Constantine the Great
Well, as you all know, it has been a long time since Clint or I have posted anything remotely resembling a series (or even a real and original post) on this blog. Since last August, both of us have been swamped with our work for our MA's in History, plus our "day jobs", our family responsibilities, and our work for our parish. I (Fr. James) have just finished my work for my summer course, and I'll have a little bit of a break from school until the end of August. Because of this, I thought I would offer up a series of historical articles.
This series comes from a paper I wrote back in January for a course I took on Church and State in Eastern Europe, 300-1700. The paper started out as a book review of Sir Steven Runciman's excellent book The Byzantine Theocracy, in which Runciman argues persuasively that the relationship between the Byzantine government and the Orthodox Church was not really a simple case of "Caesaropapism", as has often been claimed by Western scholars. The reality was much more complicated.
While I was writing, the review sort of took on a life of its own, and before I was done, I had over 4200 words (the suggested maximum was 2000 words). Therefore, I had to drastically edit the version that I eventually turned in. But I also kept the longer version with the intention of later publishing it on this blog. Here, for your enjoyment (I hope, anyway!) is the first installment. I think you will find it informative and readable, even if you have not read the book. I welcome your comments and questions.
The Byzantine Empire, perhaps more than any other long-lasting political entity in history, borrowed from diverse political, legal, cultural, and religious traditions that did not always fit well together. The makers of the Empire’s institutions struggled to merge Roman law, Greek philosophy and political theory, and Christian faith and practice into a single culture and polity. A key problem the Byzantines faced was the relationship between God, the Emperor, and the Church. In his book The Byzantine Theocracy, British historian Sir Steven Runciman chronicles the efforts of Byzantine Emperors, bishops, scholars, and other leaders to define and work out this key relationship from the Empire’s beginning until its tragic fall in 1453. Runciman clearly and concisely shows how Byzantines struggled to adapt their governmental ideal with the political realities and vicissitudes they encountered in the Empire’s long history.
The majority of Runciman’s first chapter, “The Christian Empire: The Image of God on Earth,” is devoted to a brief yet solid narration of Constantine’s conversion to Christianity and his attempts to settle the Donatist and Arian controversies. After this, Runciman turns to the main topic of the chapter: the establishment of the role of the Emperor vis-à-vis the church. Prior to Constantine’s legalization of Christianity, the Church had governed itself.
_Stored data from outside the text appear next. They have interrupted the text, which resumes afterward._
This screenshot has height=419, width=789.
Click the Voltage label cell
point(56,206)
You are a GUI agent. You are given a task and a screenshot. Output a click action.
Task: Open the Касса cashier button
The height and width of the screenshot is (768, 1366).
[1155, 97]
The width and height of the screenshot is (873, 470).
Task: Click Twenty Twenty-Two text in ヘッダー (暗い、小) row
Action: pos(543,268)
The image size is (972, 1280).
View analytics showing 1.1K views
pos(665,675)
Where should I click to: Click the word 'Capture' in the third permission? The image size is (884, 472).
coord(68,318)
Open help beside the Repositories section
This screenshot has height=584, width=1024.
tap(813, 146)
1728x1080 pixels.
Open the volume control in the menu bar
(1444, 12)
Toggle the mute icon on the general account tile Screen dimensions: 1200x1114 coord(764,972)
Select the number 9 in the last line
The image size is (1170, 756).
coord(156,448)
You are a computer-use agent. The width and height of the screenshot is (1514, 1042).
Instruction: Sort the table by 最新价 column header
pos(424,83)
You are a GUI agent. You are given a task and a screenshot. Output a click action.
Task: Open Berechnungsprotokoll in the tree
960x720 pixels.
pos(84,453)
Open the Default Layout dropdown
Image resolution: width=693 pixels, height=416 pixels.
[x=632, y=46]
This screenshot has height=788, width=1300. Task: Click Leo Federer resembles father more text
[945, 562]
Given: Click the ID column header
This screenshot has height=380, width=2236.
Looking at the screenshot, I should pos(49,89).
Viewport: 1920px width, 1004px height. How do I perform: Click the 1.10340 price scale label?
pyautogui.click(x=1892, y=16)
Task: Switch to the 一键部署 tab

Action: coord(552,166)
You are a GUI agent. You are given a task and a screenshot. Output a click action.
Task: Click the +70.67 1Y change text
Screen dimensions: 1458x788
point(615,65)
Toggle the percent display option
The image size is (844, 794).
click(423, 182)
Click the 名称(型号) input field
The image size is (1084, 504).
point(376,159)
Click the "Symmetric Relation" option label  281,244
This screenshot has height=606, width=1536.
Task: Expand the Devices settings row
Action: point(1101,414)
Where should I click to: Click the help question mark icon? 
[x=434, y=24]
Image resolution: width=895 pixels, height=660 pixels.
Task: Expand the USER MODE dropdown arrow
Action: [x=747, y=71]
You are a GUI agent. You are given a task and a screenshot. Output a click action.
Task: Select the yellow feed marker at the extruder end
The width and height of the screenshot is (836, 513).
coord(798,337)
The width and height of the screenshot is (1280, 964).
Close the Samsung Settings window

Other than conducting occasional persecutions, Constantine’s predecessors had not involved themselves significantly in Church affairs.
Roman emperors, had, however, played an extremely active role in the Roman state religion, including holding the office of pontifex maximus, or highest priest. In classical Rome, there was no separation of religion and state; emperors believed it to be their responsibility to ensure that the gods were being worshipped properly. Given this, it is hardly surprising that Constantine continued this tradition of active involvement in the new favored religion when he became a Christian. By his use of state funds to finance the building and decoration of churches, the production of copies of Scripture and other sacred objects, and his intervention in theological controversies, Constantine set a standard of governance of the Church that would serve as the norm for all future East Roman Emperors.
Constantine’s friend, the scholar-bishop Eusebius of Caesarea, provided the theoretical basis of the relationship between Church and Emperor. Borrowing from and modifying the Hellenistic tradition, in which kings saw themselves as gods on earth, Eusebius argued that the king was
the imitation of God, ruling a realm which could now become the imitation of Heaven…He has been specially appointed and is continually inspired by God, the friend of God, the interpreter of the Word of God. His eyes look upward, to receive the messages of God.In the Eusebian model, the Emperor was not divine, but was the Viceroy of God, appointed by God to rule the world in His place. But as Runciman points out, “it was a splendid ideal; but it left many questions unanswered” (23). These questions included the relationship of the Emperor to the priestly hierarchy and the law of the Empire, as well as what the ruler’s subjects could do when he proved unfit for his role. The working out of answers to these questions would occupy the Byzantines for the remainder of the Empire’s existence.